Porto Alegre, 7 de janeiro de 2022 – Acompanhe abaixo os fatos que deverão merecer a atenção do mercado de soja na semana que vem. As dicas são do analista da SAFRAS Consultoria, Luiz Fernando Gutierrez Roque.
– O mercado da soja começa o ano com todas as atenções centralizadas no clima para o desenvolvimento da nova safra sul-americana. Paralelamente, os movimentos da demanda chinesa no mercado internacional, em um ambiente de migração das compras para os portos brasileiros, também chamam a atenção. Pelo lado financeiro, o avanço da variante Ômicron ao redor do mundo fecha o quadro de fatores.

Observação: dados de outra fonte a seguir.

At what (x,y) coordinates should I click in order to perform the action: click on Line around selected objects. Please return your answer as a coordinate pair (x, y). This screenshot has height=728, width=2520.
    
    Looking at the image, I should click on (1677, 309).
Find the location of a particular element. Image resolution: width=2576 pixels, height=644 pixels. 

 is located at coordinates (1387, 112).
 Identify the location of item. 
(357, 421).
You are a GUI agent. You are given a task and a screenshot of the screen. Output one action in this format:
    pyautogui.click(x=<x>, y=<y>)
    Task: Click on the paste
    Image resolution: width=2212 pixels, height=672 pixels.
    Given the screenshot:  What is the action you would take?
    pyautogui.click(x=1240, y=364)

– O clima continua sendo o grande fator de atenção para o mercado da soja neste início de 2022. Após um dezembro extremamente seco na Região Sul do Brasil e parte do Paraguai, o mês de janeiro começou também com poucas chuvas nestas regiões e também na Argentina, que avança para as últimas áreas a serem semeadas.
– No Brasil, dia após dia os problemas crescem nos estados do Paraná, Santa Catarina e Rio Grande do Sul, e parte das perdas já é irreversível. Além destes estados, também temos problemas no Mato Grosso do Sul. O pior cenário continua sendo no estado do Paraná, onde grande da parte da produção está sendo colocada em xeque. Além da baixa umidade registrada ao longo do mês de dezembro, os mapas de previsões climáticas continuam apontando para pouca ou nenhuma umidade sobre a Região Sul nas próximas semanas, o que certamente continuará trazendo deterioração para as condições das lavouras.
– Na Argentina, embora o início do desenvolvimento de parte das lavouras tenha ocorrido com alguma umidade, os mapas de previsões que apontam para pouca umidade nos próximos 3 meses nas principais províncias produtoras colocam em xeque a produção do segundo maior produtor da América do Sul.
– No lado da demanda, o mercado acompanha o movimento de migração da demanda chinesa para os portos brasileiros, a medida em que os trabalhos de colheita estão prestes a começar. Os line-ups já apontam para mais de 3 milhões de toneladas a serem embarcadas nos portos brasileiros no mês de janeiro. Apesar disso, é importante acompanhar possíveis atrasos na colheita brasileira devido ao excesso de chuvas em alguns estados, o que pode trazer também atrasos nos primeiros embarques do ano.
– Os contratos futuros em Chicago ganham fôlego diante destes problemas produtivos e possível piora nas condições da safra sul-americana nas próximas semanas. Se o clima não melhorar, é possível vermos o teste de patamares ainda mais altos nos próximos dias.